Violent rapist to be released on strict supervision order

A VIOLENT rapist who repeatedly attacked a young mother while her 10-month-old baby was in the room will be released after serving more than a decade behind bars.

Travis Scott Jordan Henry, now aged 33, remains a high risk of future violent offending but two psychiatrists and a justice have decided that can be mitigated with an intensive supervision order.

It has been 15 years since Henry, then aged 18, committed the home invasion and rape armed with a knife while drunk.

After waking the woman up, the Cherbourg man used the baby's cot to seal the room before raping the woman several times amid threats to harm her.

At one stage, she was protecting her son with her body while he raped her.

Henry was sentenced to 11 years in jail but a court decided in 2014 that Henry remained a serious danger to the community and ordered he be detained in custody indefinitely under the Dangerous Prisoners (Sexual Offenders) Act.

He was serving his sentence at Maryborough, where his family would visit him.

Henry did not want to relocate to Townsville to complete a sexual offender program for indigenous males, which might have led to his release on a supervision order, because it would take him away from his family.

In May this year, that detention order was continued after the justice heard Henry had moved to Townsville to complete the program but had not yet completed it.

In a judgment handed down on Wednesday, Justice James Douglas said Henry was "not likely to be well equipped yet to make the full transition into normal society".
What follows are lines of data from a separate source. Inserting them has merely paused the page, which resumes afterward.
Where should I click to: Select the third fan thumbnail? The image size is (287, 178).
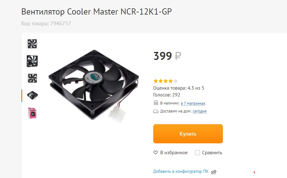(33, 78)
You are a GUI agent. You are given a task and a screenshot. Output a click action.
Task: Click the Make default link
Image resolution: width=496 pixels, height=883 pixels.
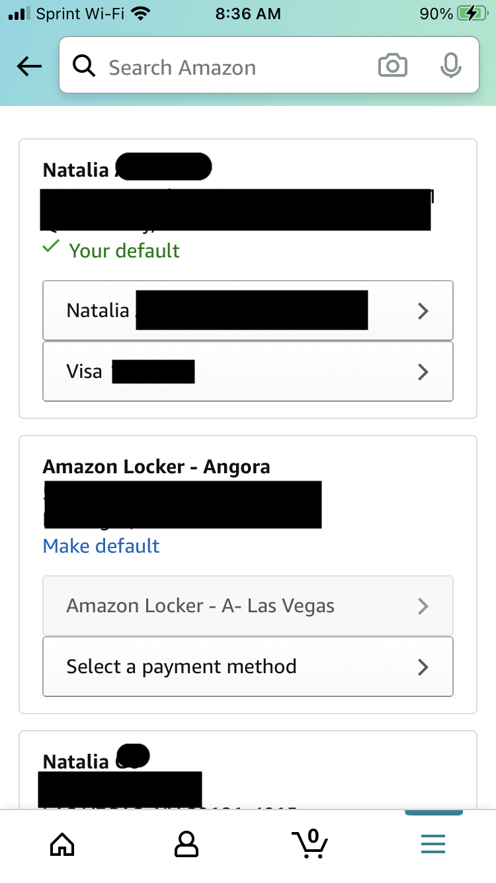(101, 546)
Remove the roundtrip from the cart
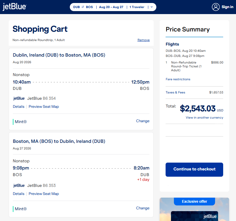Screen dimensions: 236x221 (x=144, y=40)
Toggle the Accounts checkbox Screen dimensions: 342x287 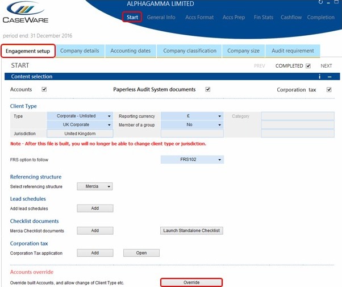click(44, 89)
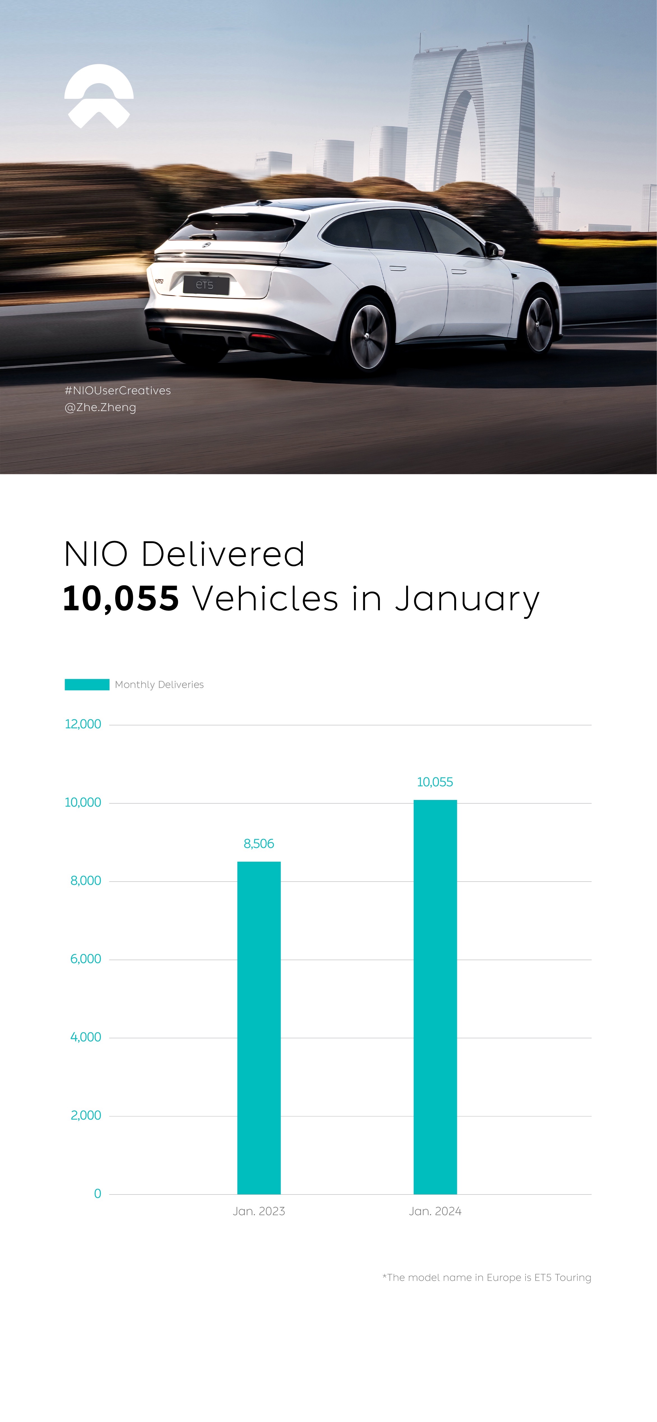This screenshot has width=657, height=1422.
Task: Click the #NIOUserCreatives hashtag
Action: click(x=118, y=390)
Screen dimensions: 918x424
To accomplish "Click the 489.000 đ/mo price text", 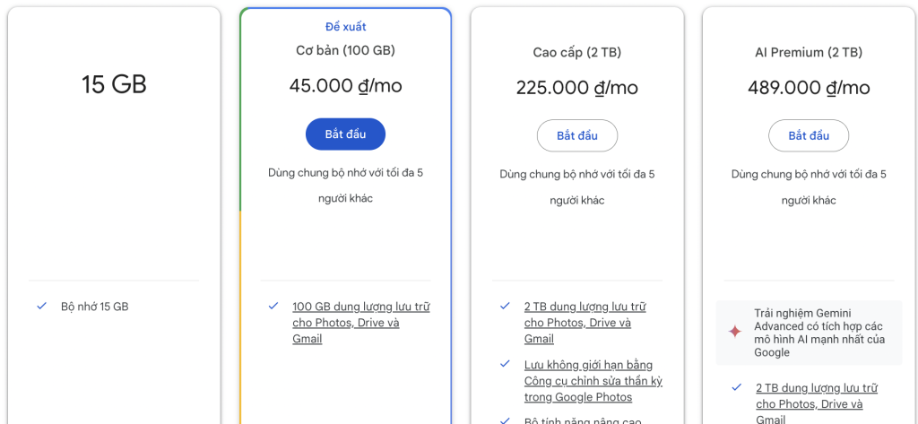I will pyautogui.click(x=809, y=88).
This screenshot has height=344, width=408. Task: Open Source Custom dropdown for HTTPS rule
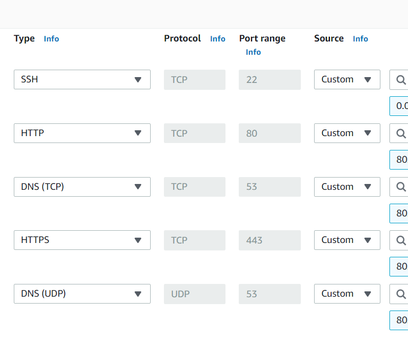click(x=347, y=240)
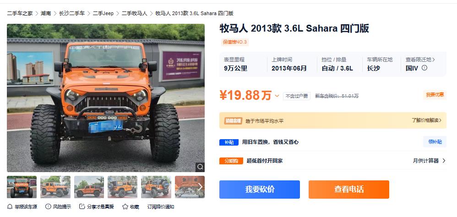Expand the price dropdown arrow beside ¥19.88万

click(277, 96)
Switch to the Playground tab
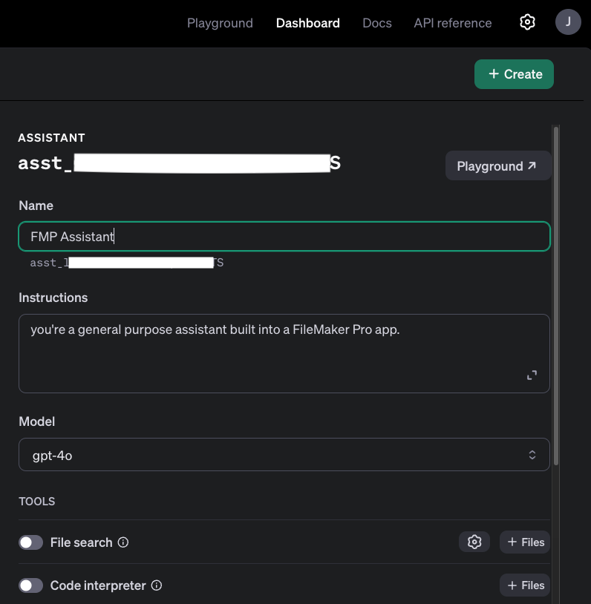Viewport: 591px width, 604px height. point(220,23)
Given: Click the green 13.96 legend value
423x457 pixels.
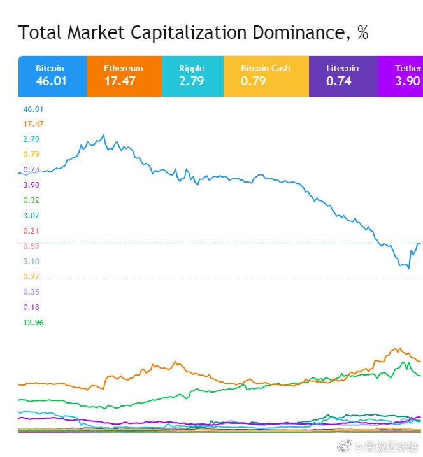Looking at the screenshot, I should pos(33,322).
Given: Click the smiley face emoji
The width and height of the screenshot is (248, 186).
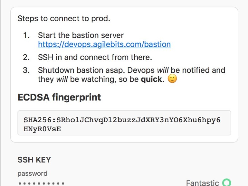Looking at the screenshot, I should pyautogui.click(x=172, y=79).
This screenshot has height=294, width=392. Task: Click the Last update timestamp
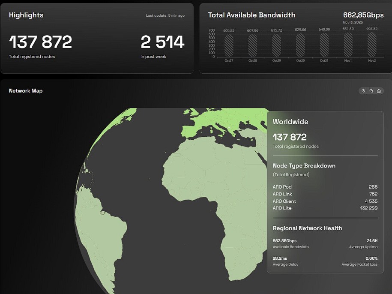(x=165, y=16)
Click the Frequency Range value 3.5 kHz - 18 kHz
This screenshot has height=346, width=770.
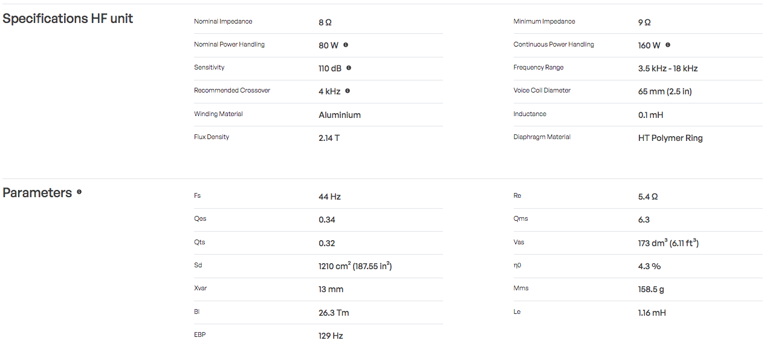click(668, 68)
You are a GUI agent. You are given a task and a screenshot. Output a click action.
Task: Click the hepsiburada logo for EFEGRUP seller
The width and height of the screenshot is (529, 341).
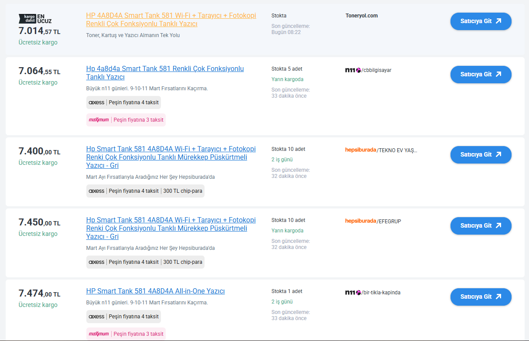tap(360, 221)
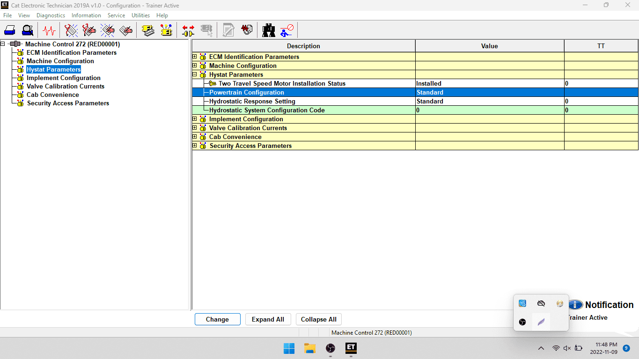The width and height of the screenshot is (639, 359).
Task: Click the muted volume icon in system tray
Action: [567, 348]
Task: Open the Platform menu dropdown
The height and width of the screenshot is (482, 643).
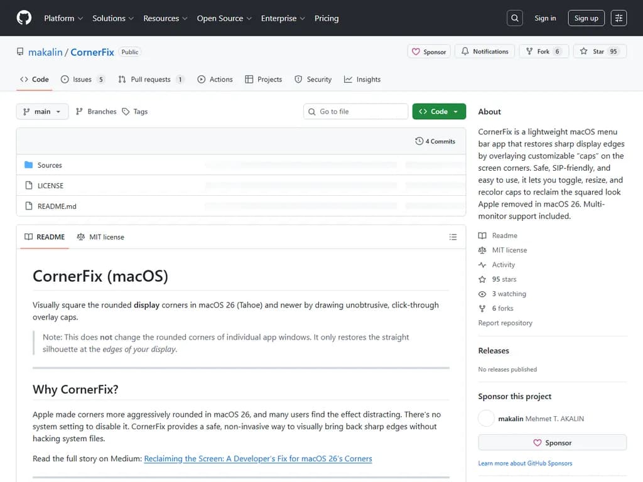Action: pyautogui.click(x=63, y=18)
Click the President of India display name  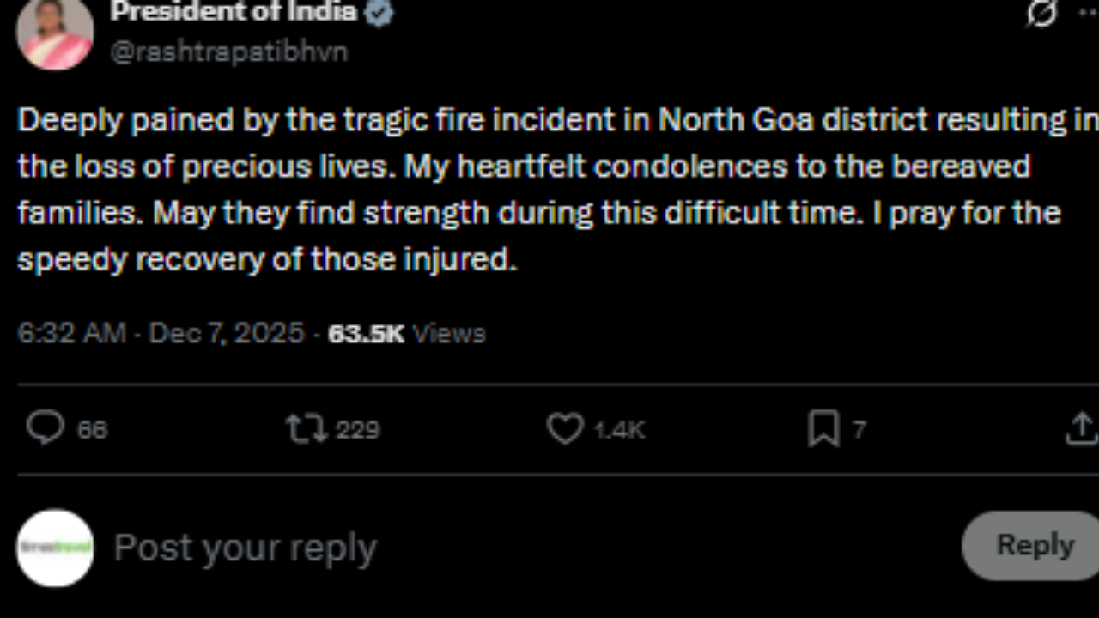(x=234, y=12)
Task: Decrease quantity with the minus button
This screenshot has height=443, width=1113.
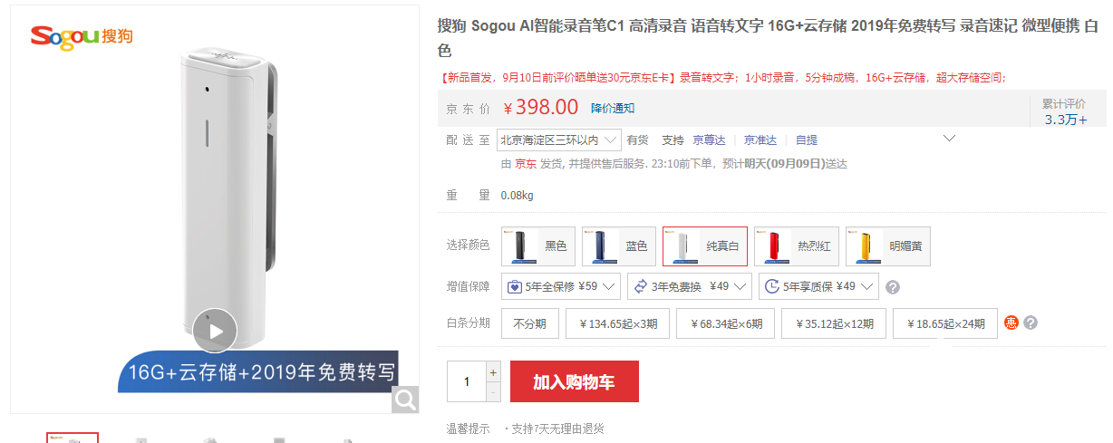Action: [x=493, y=391]
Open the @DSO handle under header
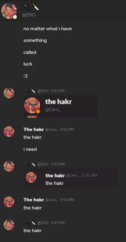 click(29, 15)
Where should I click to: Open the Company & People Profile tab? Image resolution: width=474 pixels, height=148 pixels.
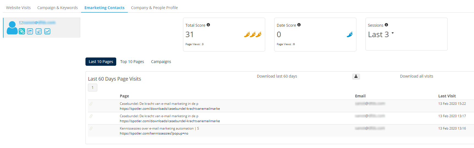coord(154,8)
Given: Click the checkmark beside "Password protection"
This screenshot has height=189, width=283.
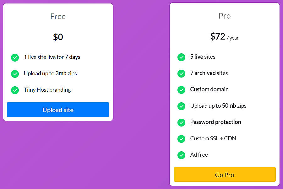Looking at the screenshot, I should [181, 122].
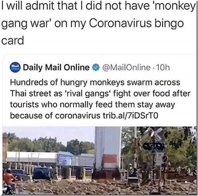This screenshot has height=196, width=198.
Task: Click the motorcyclist in orange shirt
Action: (9, 181)
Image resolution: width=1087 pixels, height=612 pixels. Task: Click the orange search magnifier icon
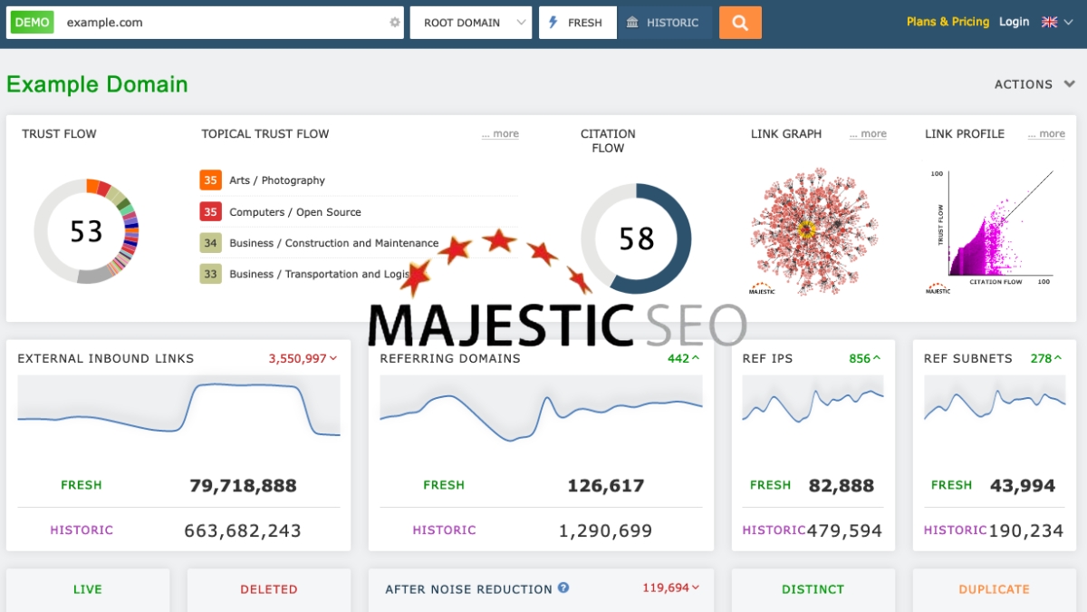click(x=739, y=22)
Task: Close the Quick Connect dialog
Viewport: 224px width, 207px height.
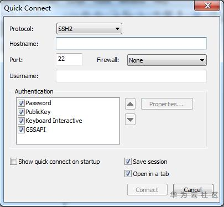Action: tap(207, 6)
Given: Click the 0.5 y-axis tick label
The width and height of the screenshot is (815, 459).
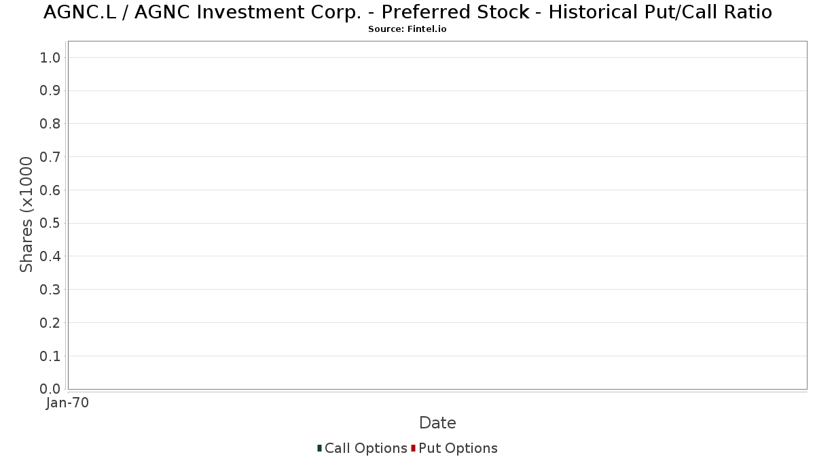Looking at the screenshot, I should tap(50, 224).
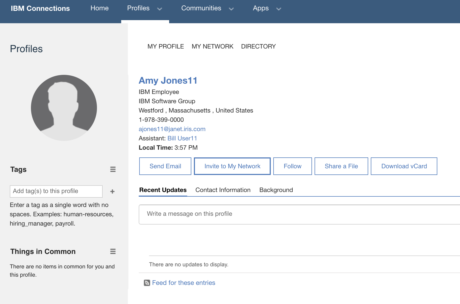Viewport: 460px width, 304px height.
Task: Click Amy Jones11's profile photo
Action: pos(64,108)
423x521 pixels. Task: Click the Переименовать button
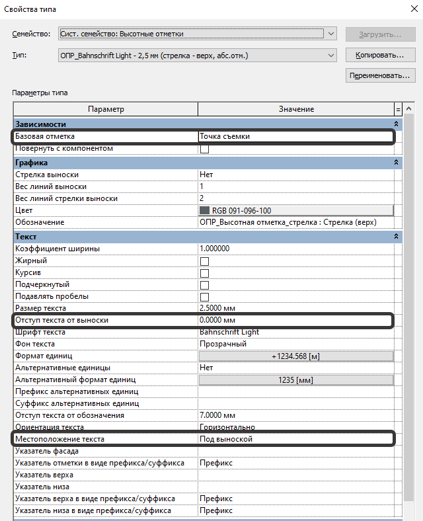[380, 75]
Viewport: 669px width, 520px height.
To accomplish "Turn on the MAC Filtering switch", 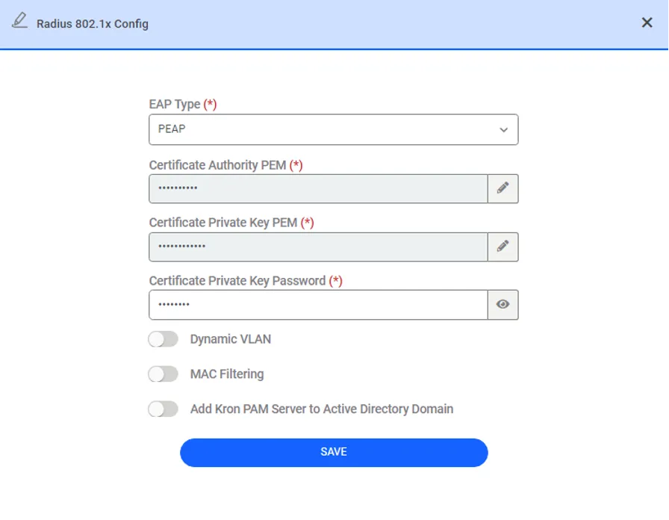I will [x=163, y=374].
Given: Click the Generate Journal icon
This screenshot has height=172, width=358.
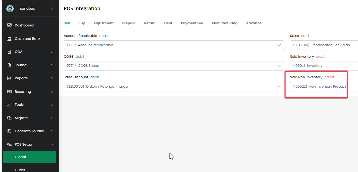Looking at the screenshot, I should point(9,131).
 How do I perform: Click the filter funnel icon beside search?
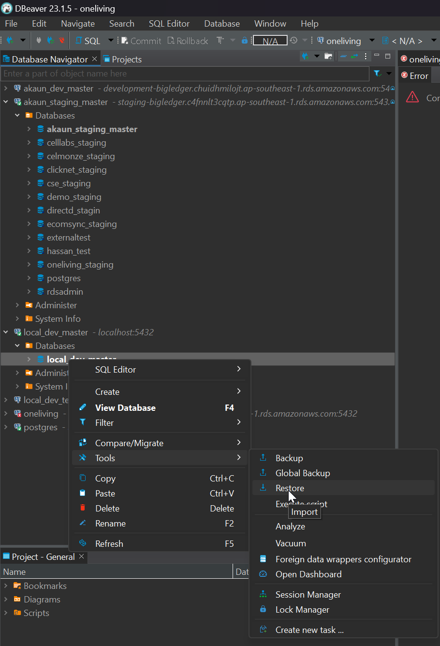click(377, 74)
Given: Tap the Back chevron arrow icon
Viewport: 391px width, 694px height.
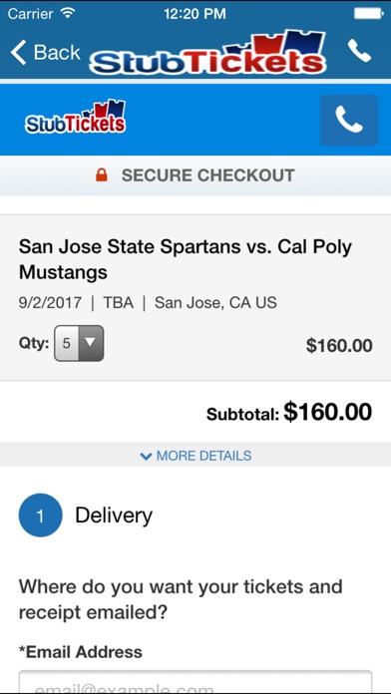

But he said he had been persuaded a supervision order was appropriate, noting the availability of appropriate psychological treatment.

Justice Douglas said psychiatrist Michael Beech believed Henry was developing an understanding of the notion of consent, realising "no means no" and that "fear of being attacked can influence whether consent has actually occurred in the context of sexual assault".

He said Henry would need help in solving problems as he transitioned to the community - from developing strategies for coping with boredom, sadness and anger to dealing with his propensity to engage in impulsive behaviour.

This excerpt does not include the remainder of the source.